Noise, Vibration, and Harshness: Rise and Fall of Consumer Finance

Tim Marrs

So, you can't lease a Chrysler, Dodge, or Jeep for love or money. This can't please dealers, who got precisely one week's notice of a radical change in their business plan, or workers, whose livelihoods depend in part on those leases. Nor will it comfort those who could obtain a piece of pentastar magic only via low monthly lease payments. Now you can buy your Chrysler over 72 months if you want to keep the payment low, or you can pay cash. Cash up front for a Caliber? Six years paying for one? Now that's Mopar madness.

Even mighty Toyota will write off hundreds of millions in lease losses this year, but not all carmakers are hurting. Many whose product lines are more in tune with the current mood continue to offer leases, which should further depress Detroit, as limiting finance options for its customers poses another competitive disadvantage.
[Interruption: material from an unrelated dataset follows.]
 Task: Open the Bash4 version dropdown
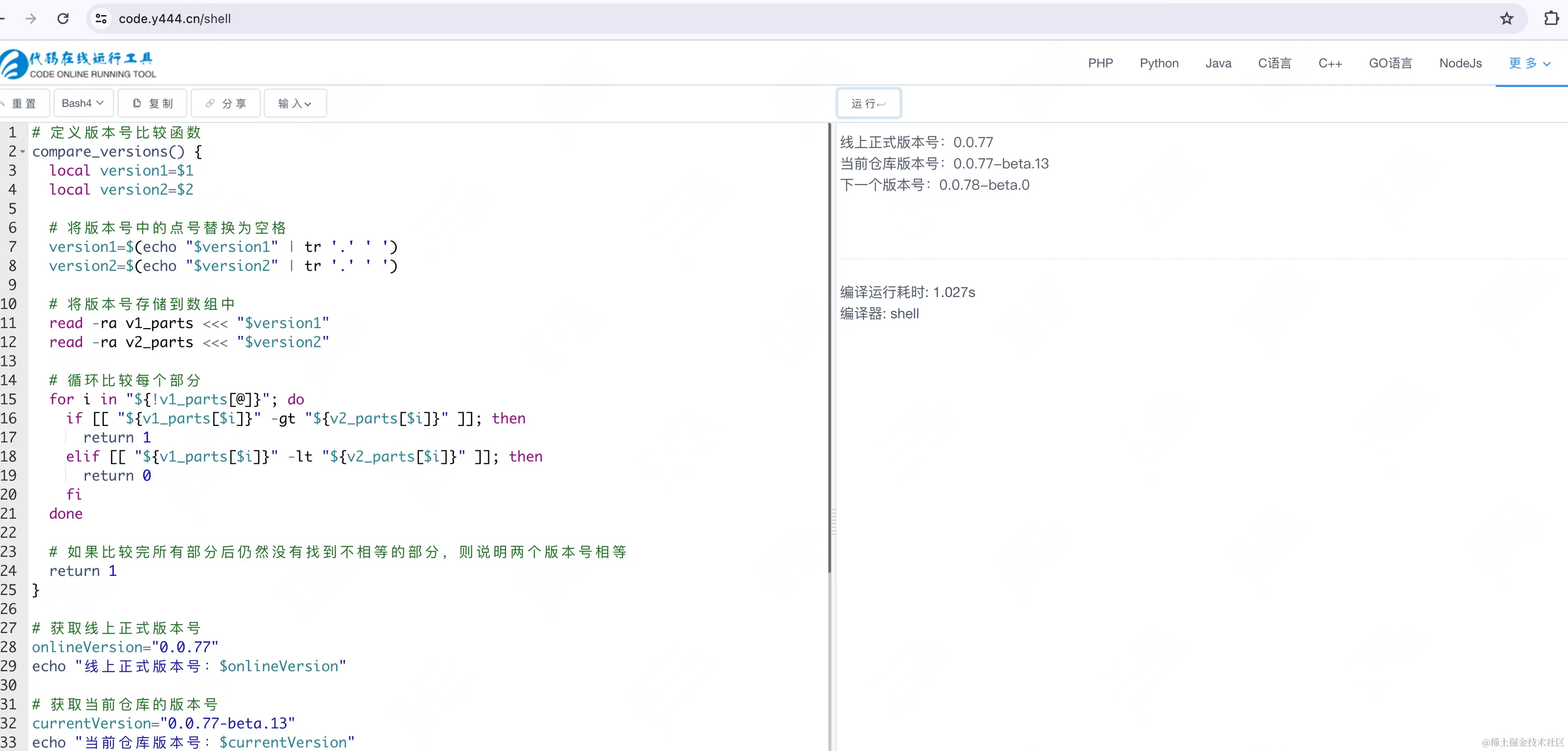[82, 104]
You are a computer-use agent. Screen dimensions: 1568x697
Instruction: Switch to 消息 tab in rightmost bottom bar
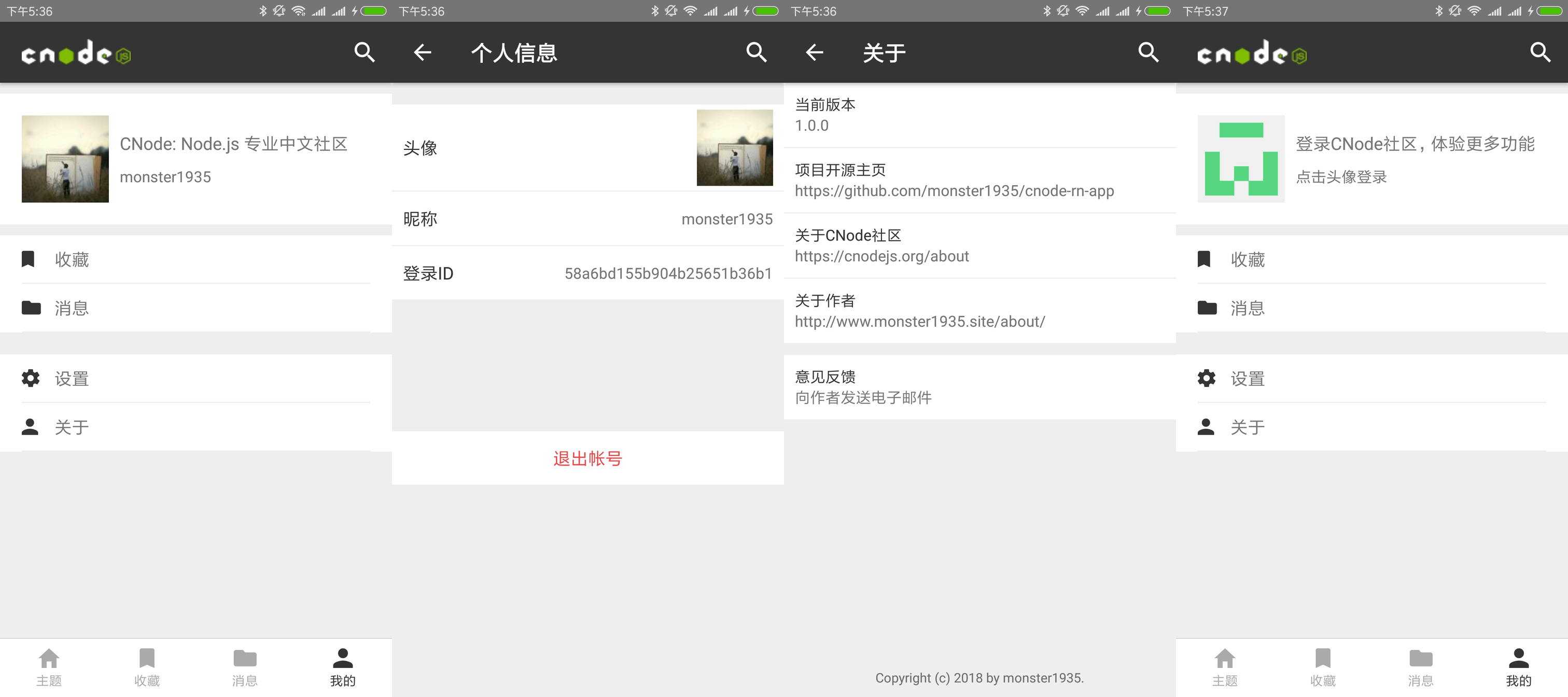[1421, 667]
But for the hurtingest of the hurting, look no further than Cerberus Capital Management, the private equity firm that bought Chrysler last year for $5 billion. If that fact alone doesn't make you feel sorry for Cerberus, consider this: it also bought Chrysler Financial, the credit arm that wrote many of the leases now immolating cash reserves.

Recent factory discounts on Dodge Ram pickups of 40 percent off list can't be helping residuals, but that's only one worry. Shortly before acquiring Chrysler's portfolio, Cerberus bought a controlling interest in General Motors Acceptance Corporation, the captive finance arm that GM founded in 1919. GMAC has since been burned not just by its vast exposure to truck and SUV leases but also by huge losses in the subprime mortgage market.
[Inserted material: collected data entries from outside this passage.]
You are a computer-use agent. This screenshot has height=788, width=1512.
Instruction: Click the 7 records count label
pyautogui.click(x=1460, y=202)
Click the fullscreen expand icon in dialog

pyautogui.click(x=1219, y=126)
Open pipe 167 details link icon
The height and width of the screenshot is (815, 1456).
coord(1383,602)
So, well done, fellows. Maybe Daimler had the right idea dumping Chrysler. With the residual free fall killing leasing, can regular loans be far behind? They're risky now, too. People walk out on loans when they're upside down more often than when they have equity. So, although the disappointment might not be as universal as it is with leases, pencil in more losses from good old-fashioned loans. That is, until Detroit starts building more vehicles that hang on to their value, ones that people want today and will continue to want 24, 36, or 48 months from now.